Part-time Job Incentive
The Part-time Job Incentive (PTJI) scheme is for people who have been getting Jobseeker’s Allowance for 15 months or more. It allows them to take up part-time work and get a Part-time Job Allowance instead of the Jobseeker’s Allowance. Information about how to qualify is in our document, Part-time Job Incentive Scheme.
Youth Employment Support Scheme (YESS)
YESS helps long-term unemployed young people get back into the workplace. It gives people aged 18–24 the opportunity to learn basic work and social skills in a supportive environment, while on a work placement in a host organisation.
The Community Employment programme provides long-term unemployed and other disadvantaged people with training and work experience through part-time and temporary placements in jobs based within local communities. How you qualify to participate in a CE scheme will depend on your age and your personal situation.
The Tús scheme is a community work placement initiative providing work opportunities which benefit the community and are provided by community and voluntary organisations in both urban and rural areas. Unemployed people who are eligible to participate in the scheme are selected and contacted by the Department of Employment Affairs and Social Protection.
JobsPlus is a employer incentive which encourages and rewards employers who employ jobseekers on the Live Register. This incentive replaces Revenue Job Assist. Eligible employers who recruit full-time employees on or after 1 July 2013 may apply for the incentive.

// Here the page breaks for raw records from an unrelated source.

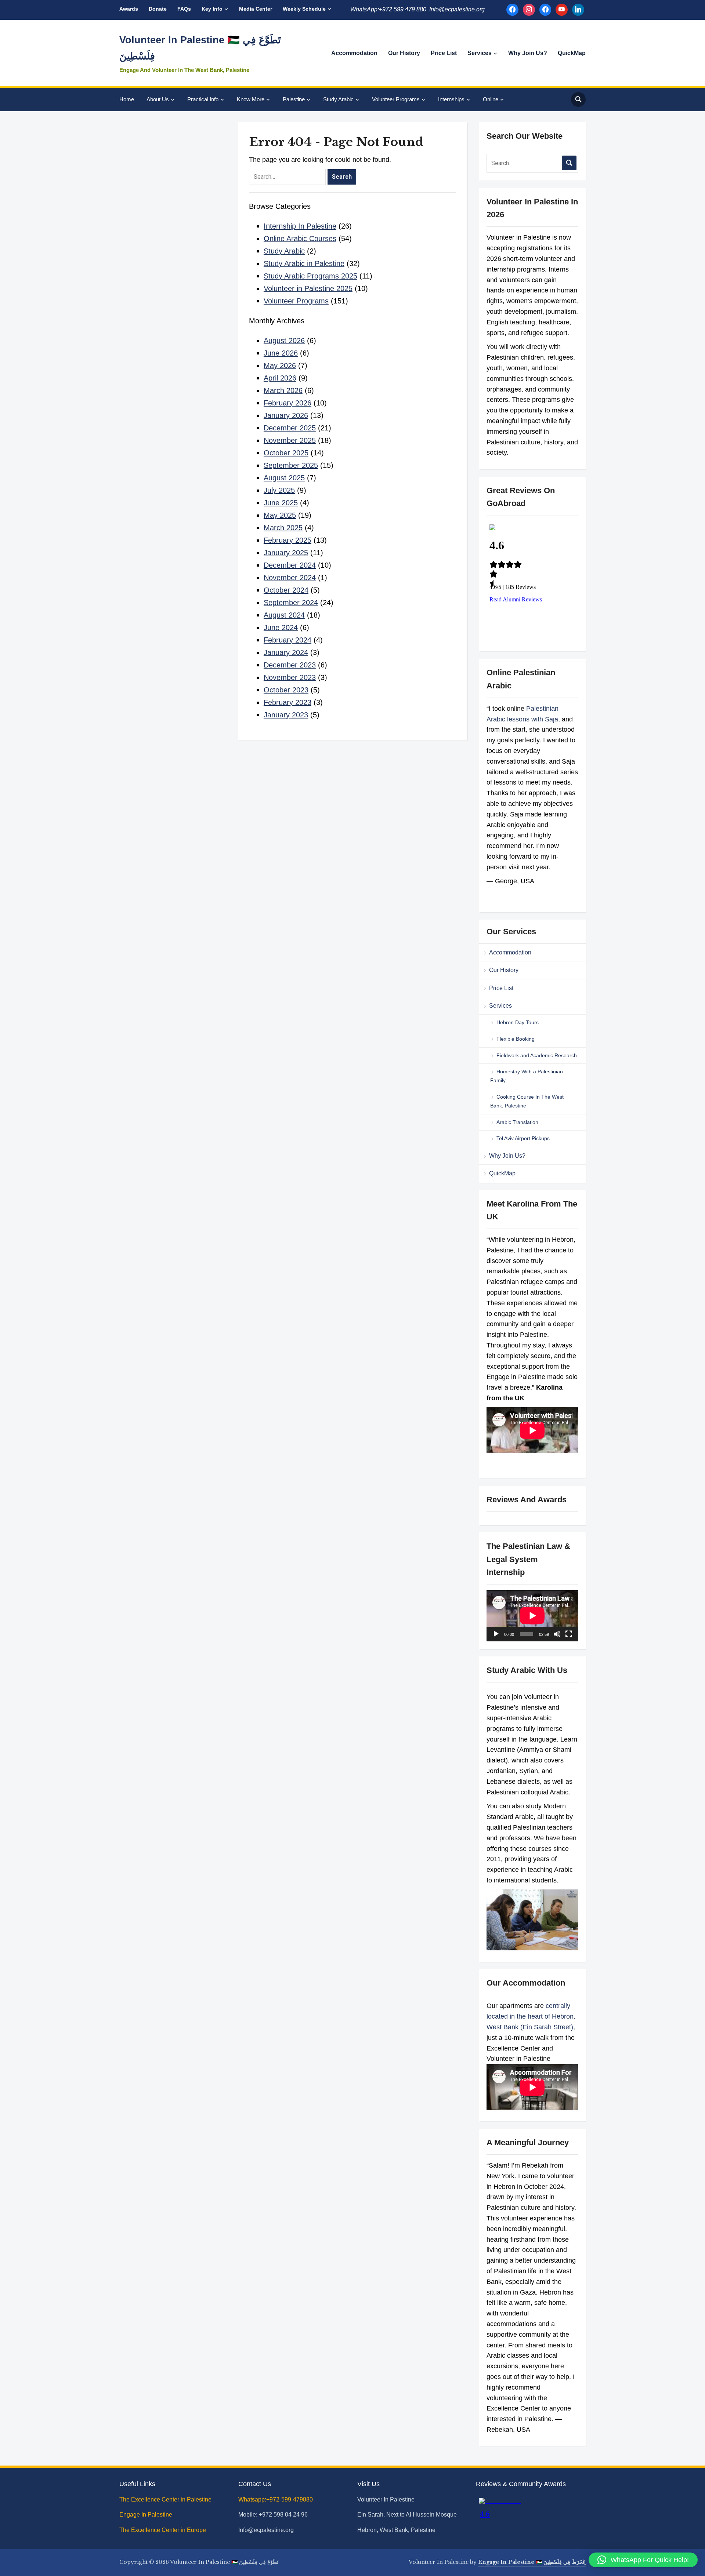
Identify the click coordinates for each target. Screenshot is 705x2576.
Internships (451, 99)
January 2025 (286, 553)
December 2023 (290, 665)
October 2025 (286, 453)
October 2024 (286, 590)
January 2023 (286, 715)
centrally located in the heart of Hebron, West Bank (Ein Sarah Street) (531, 2016)
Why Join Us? (527, 53)
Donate (158, 9)
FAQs (184, 9)
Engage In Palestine (146, 2514)
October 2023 (286, 690)
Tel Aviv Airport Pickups (523, 1138)
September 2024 (291, 602)
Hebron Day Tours (517, 1022)
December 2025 (290, 428)
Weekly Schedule (304, 9)
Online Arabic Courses (300, 238)
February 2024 (287, 640)
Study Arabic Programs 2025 (310, 276)
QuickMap (572, 53)
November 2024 (290, 578)
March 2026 (283, 390)
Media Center (255, 9)
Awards (128, 9)
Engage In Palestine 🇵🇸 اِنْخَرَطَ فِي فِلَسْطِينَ (532, 2562)
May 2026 (280, 365)
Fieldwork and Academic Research (536, 1055)
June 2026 (281, 353)
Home (126, 99)
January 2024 (286, 652)
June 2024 (281, 627)
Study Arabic (338, 99)
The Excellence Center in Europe (163, 2530)
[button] (643, 2560)
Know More (250, 99)
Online (490, 99)
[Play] (496, 1634)
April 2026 (280, 378)
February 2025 (287, 540)
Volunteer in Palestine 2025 (308, 288)
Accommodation (354, 53)
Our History (404, 53)
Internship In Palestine (300, 226)
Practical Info (202, 99)
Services (479, 53)
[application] (532, 1615)
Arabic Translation (517, 1122)
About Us (158, 99)
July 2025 (279, 490)
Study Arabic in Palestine (304, 263)
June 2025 (281, 503)
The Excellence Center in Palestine (166, 2499)
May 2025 (280, 515)
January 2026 (286, 415)
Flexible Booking (515, 1039)
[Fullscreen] (568, 1634)
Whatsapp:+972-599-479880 (275, 2499)
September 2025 (291, 465)
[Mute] (557, 1634)
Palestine (294, 99)
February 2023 (287, 702)
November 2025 (290, 440)
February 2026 (287, 403)
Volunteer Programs (396, 99)
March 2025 (283, 528)
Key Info (212, 9)
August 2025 (284, 478)
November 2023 (290, 677)
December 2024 (290, 565)
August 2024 (284, 615)
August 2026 (284, 340)
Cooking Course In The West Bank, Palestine (527, 1101)
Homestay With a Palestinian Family (526, 1076)
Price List (444, 53)
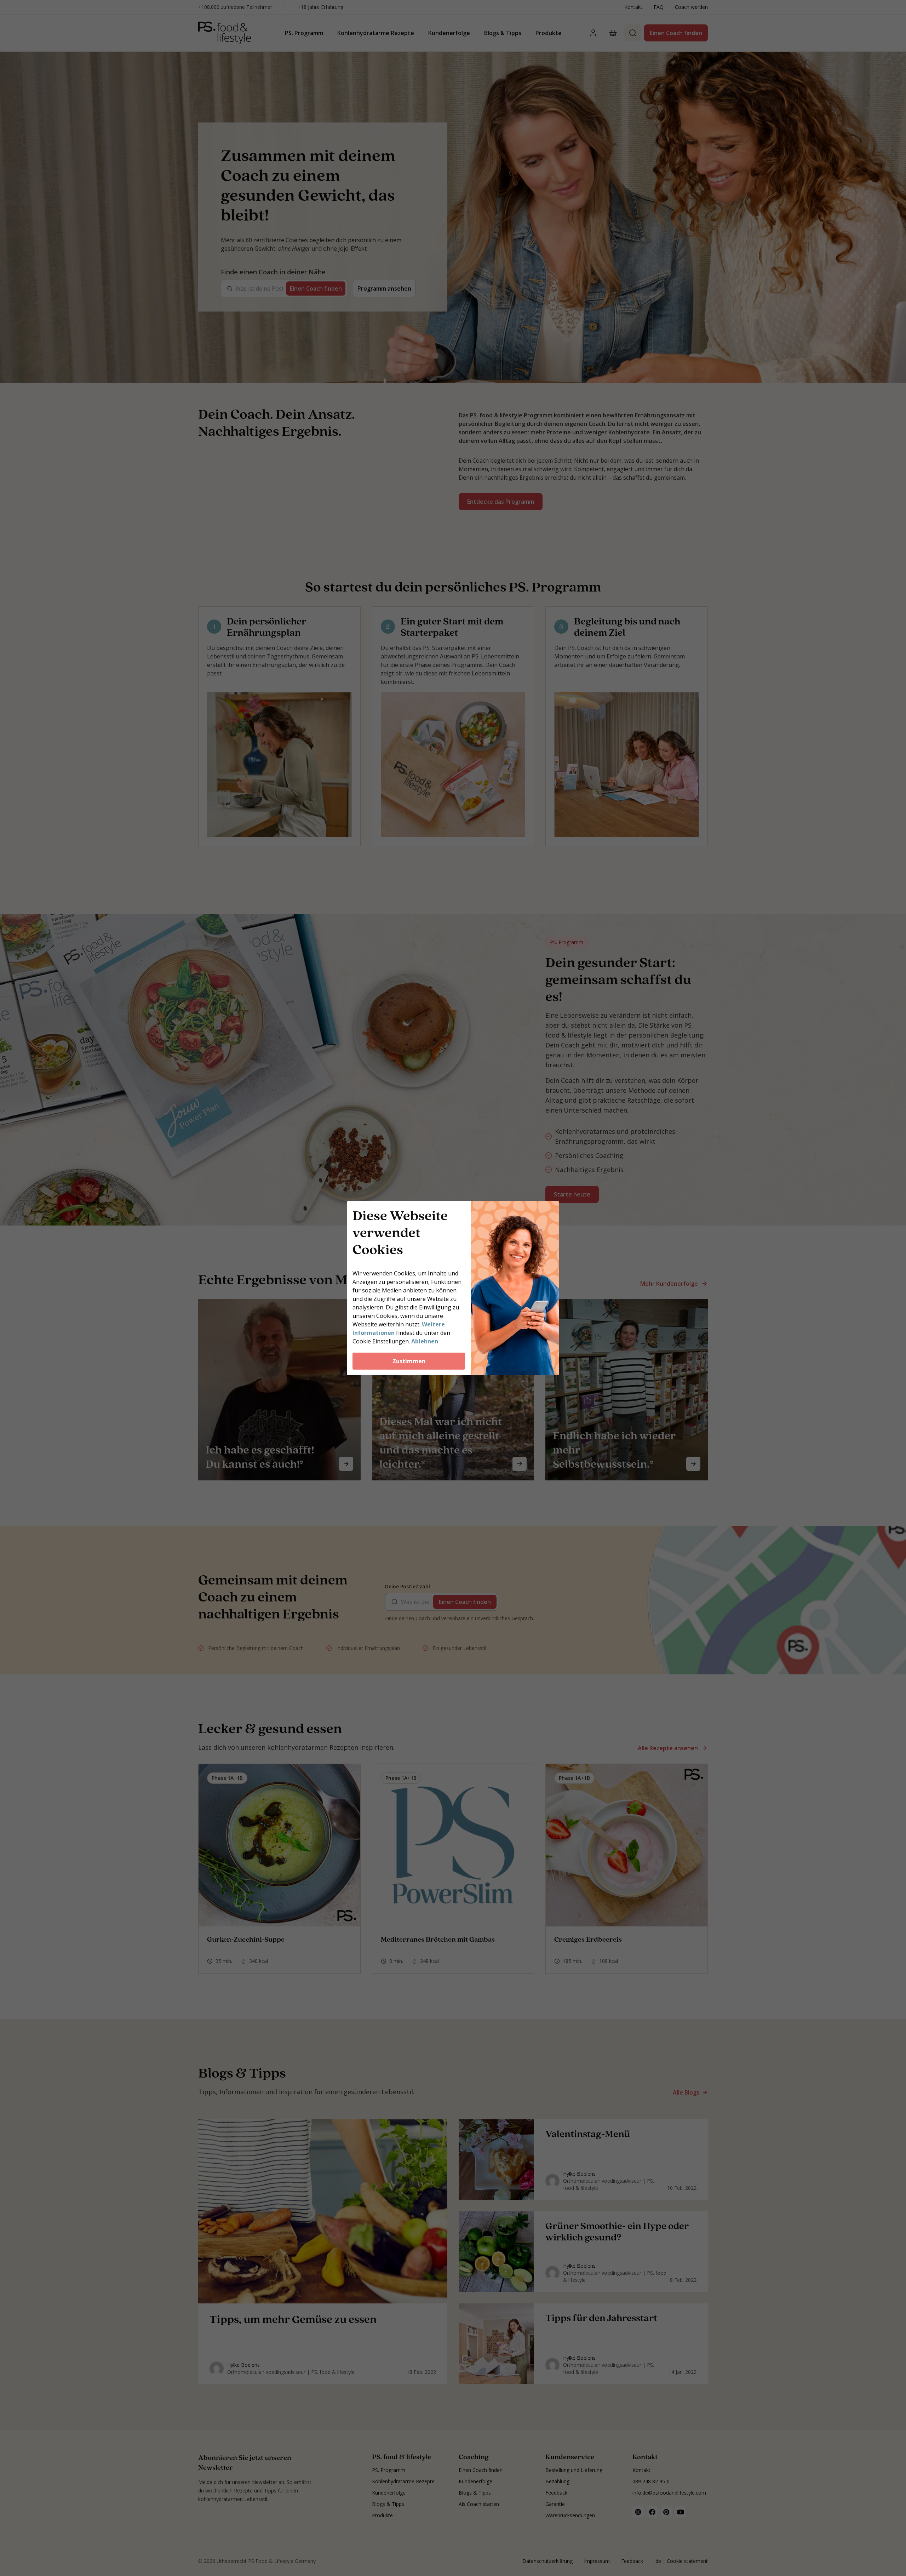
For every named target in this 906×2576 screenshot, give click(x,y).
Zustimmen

Community Services Programme
The Community Services Programme funds community services and community businesses to provide essential services and businesses to their communities which will provide employment to unemployed people and people with disabilities. The Community Services Programme evolved from the Social Economy Programme and provides funding approximately 400 groups.
Rural Social Scheme
The Rural Social Scheme allows low-income farmers and fishermen/women who are unable to earn an adequate living from their farm holding or from fishing earn a supplementary income. Local organisations are funded to provide participants in the scheme with part-time work that benefits rural communities.